Mas esse que se perdeu não pode ser causa da sua própria salvação, nem ao menos
ao se aproximar dela ou ao participar dela — e é esse o sentido da passagem.
Aproximamo-nos da salvação pela fé, assim como a fé acolhe todas as promessas
de Deus, inclusive a da salvação.
III. Mesmo que se conceda que os meios são conferidos,
não o são a cada indivíduo. Qual seria então o propósito da distinção entre
graça suficiente e graça eficaz? Resposta: primeiro, os que imaginam essa
distinção se contradizem. Pois, se a alguns é dada graça suficiente, como não
será ela também irresistível, preservando a liberdade da vontade? Segundo, até
os dominicanos ridicularizam essa distinção. Pois graça suficiente é aquela à
qual nada falta. Logo, requer três graus de suficiência: primeiro, que se possa
fazer o que Deus quer; segundo, que se queira o que Deus quer; terceiro, que se
efetive o que Deus quer. Ora, se alguma graça chamada "suficiente"
não contém esses três graus, como pode de fato ser chamada suficiente?
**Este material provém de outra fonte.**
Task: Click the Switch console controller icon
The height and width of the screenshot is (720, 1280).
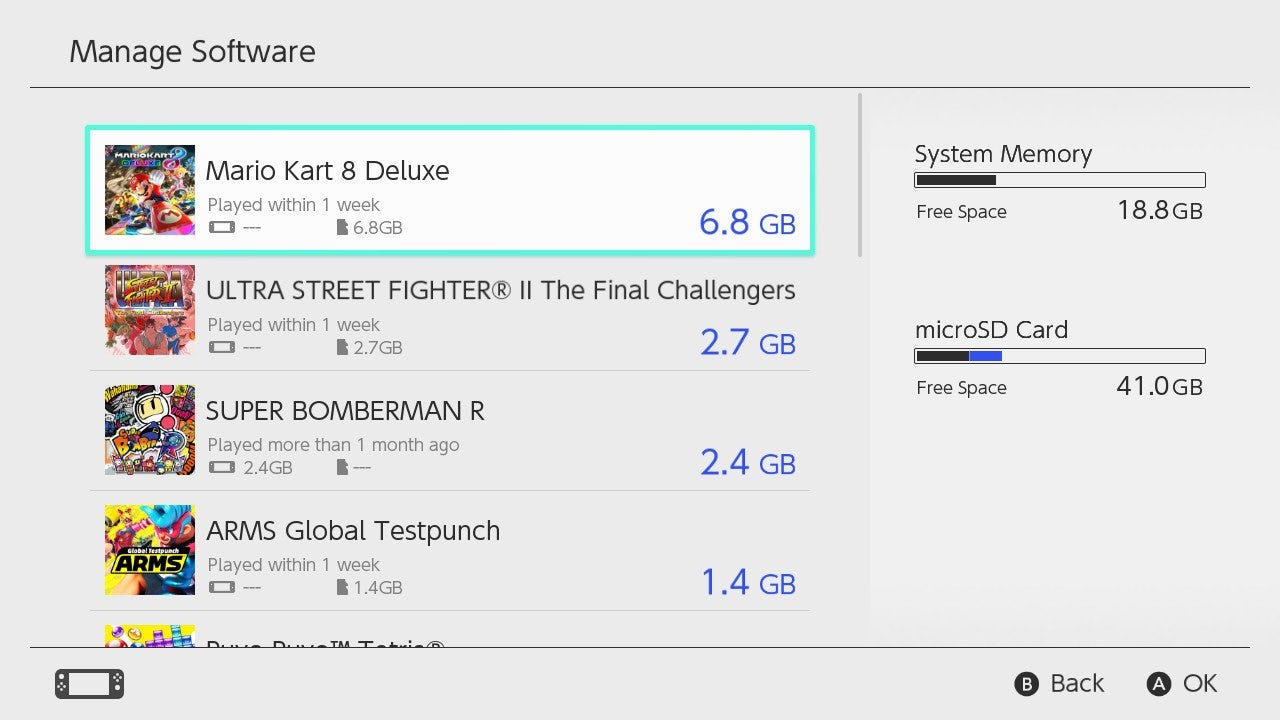Action: point(89,684)
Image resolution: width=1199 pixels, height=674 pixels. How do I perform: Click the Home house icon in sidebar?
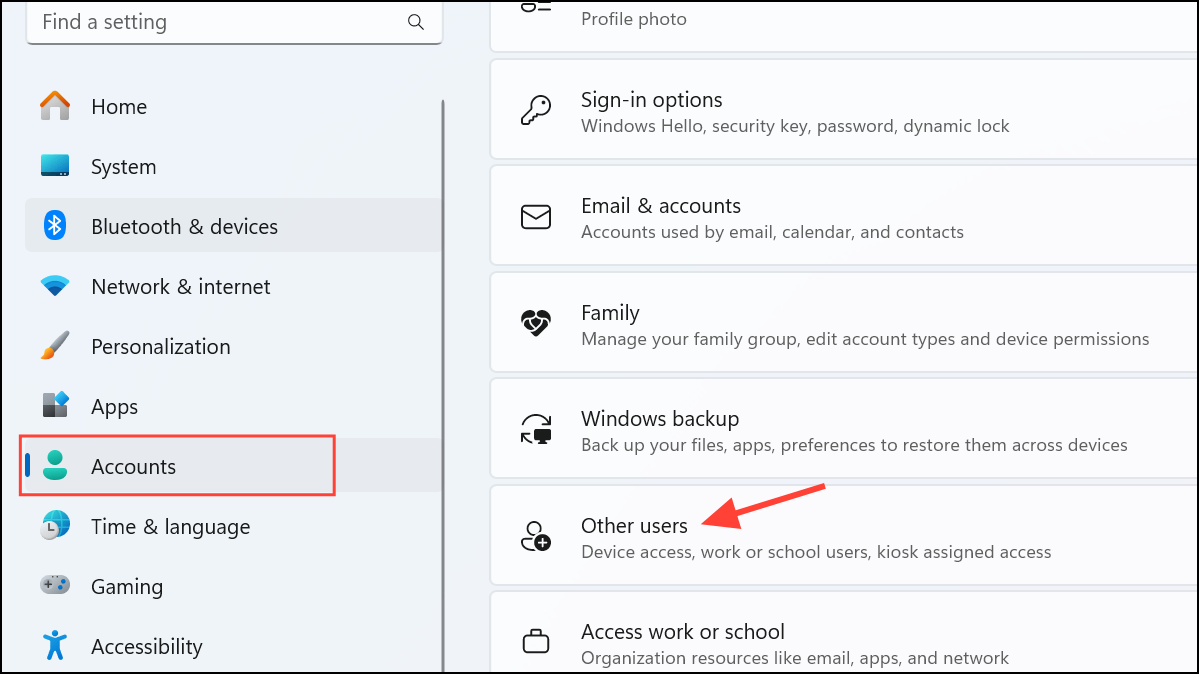tap(55, 106)
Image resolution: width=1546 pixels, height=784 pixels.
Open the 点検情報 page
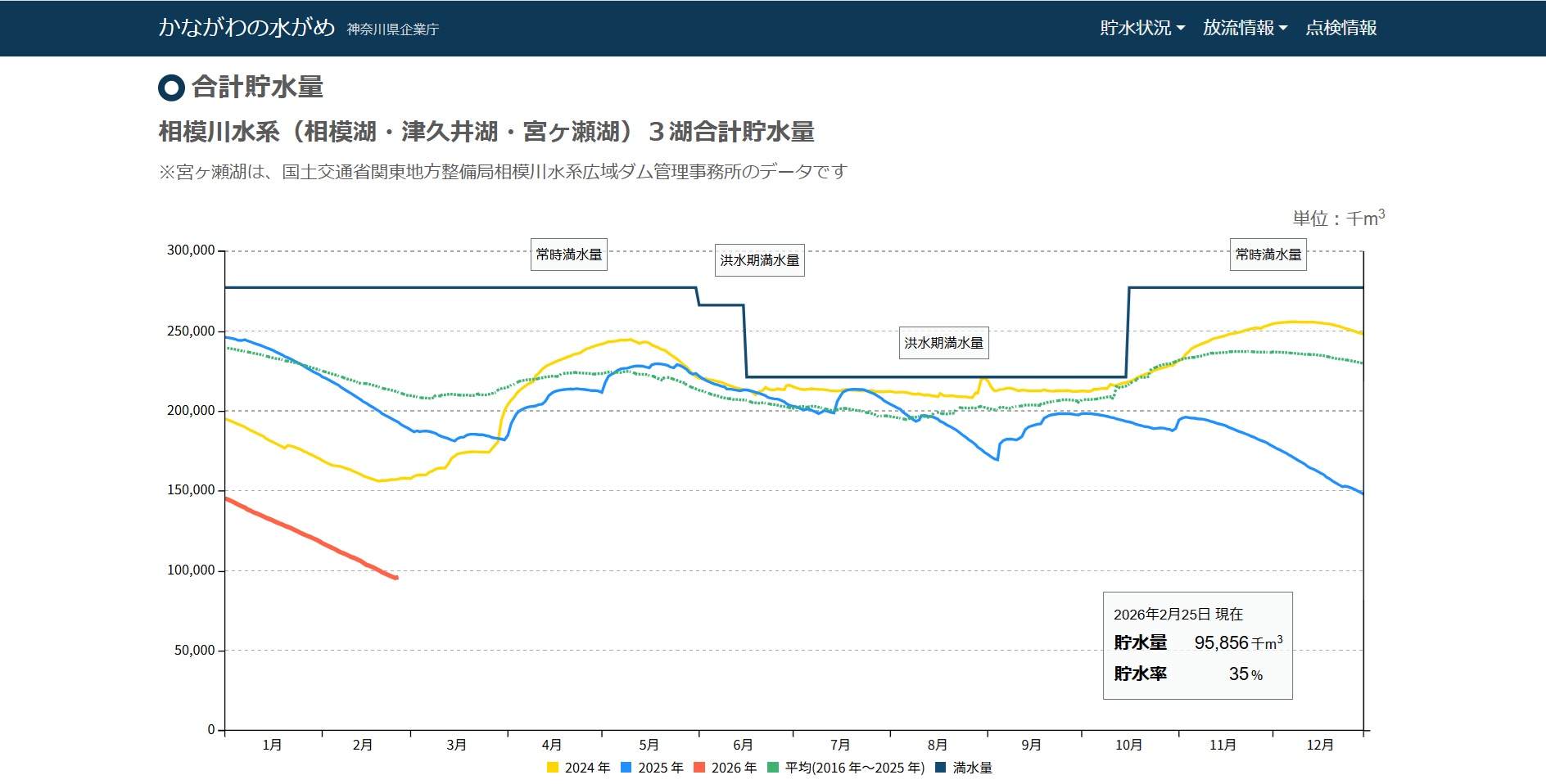pyautogui.click(x=1340, y=28)
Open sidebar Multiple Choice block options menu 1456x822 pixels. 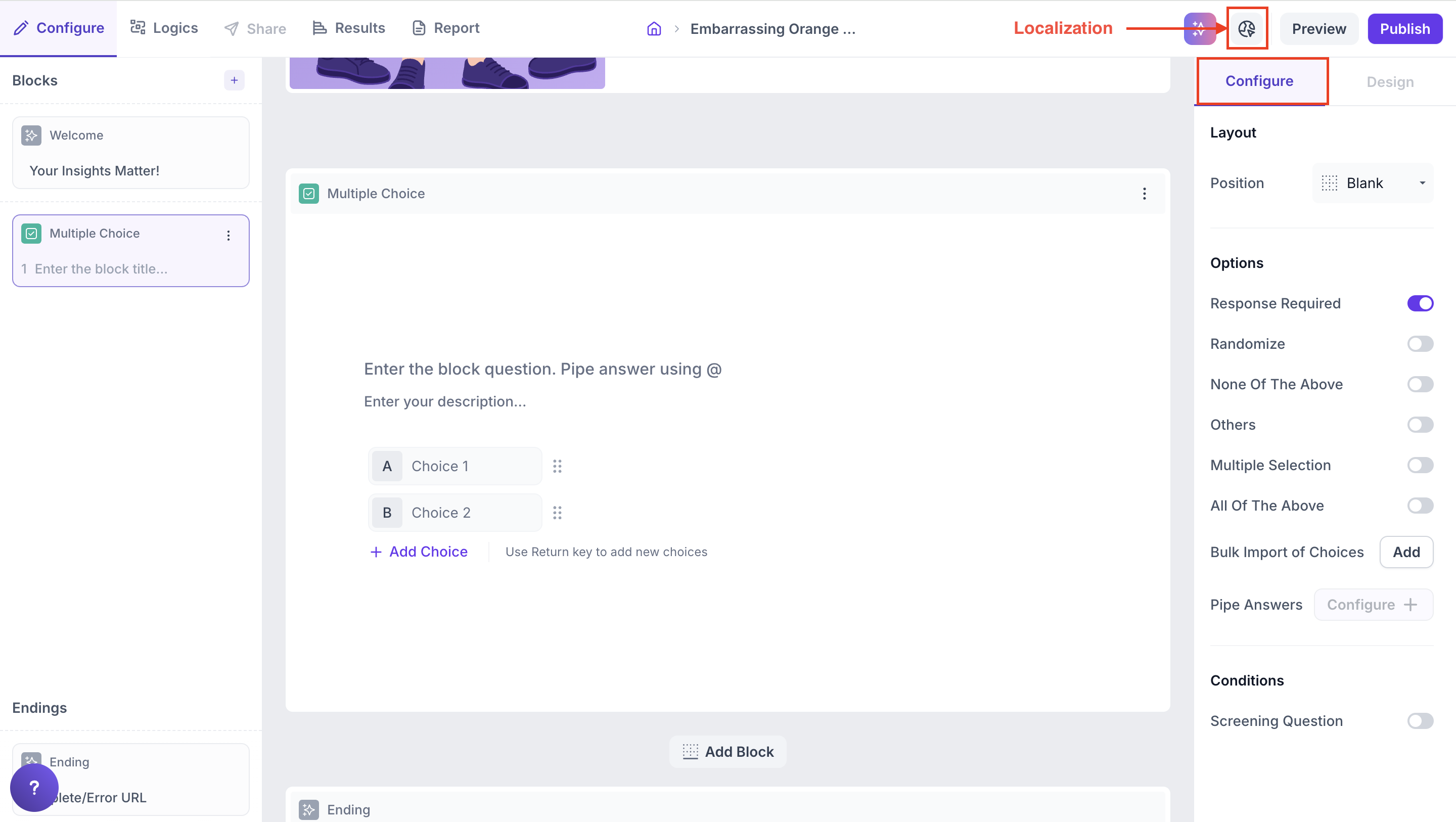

A eleição, quanto à razão do fim, isto é, enquanto está na
intenção divina, não é ato de misericórdia, mas de beneplácito e de poder
absoluto de Deus; contudo, enquanto está na execução, é também ato de
misericórdia.
Quanto ao aspecto da intenção, isso é certo; pois ainda não havia pecadores considerados como tais, para serem deixados na queda. Quanto ao aspecto da execução, isso também é certo; pois, como diz o Espírito Santo na Epístola aos Efésios, capítulo 1: “Escolheu-nos n’Ele antes da fundação do mundo, para que fôssemos santos e irrepreensíveis diante d’Ele.” Ora, se nos escolheu para que fôssemos santos e irrepreensíveis, então nos escolheu quando ainda não éramos santos nem irrepreensíveis, ou seja, pecadores. Logo, é por misericórdia.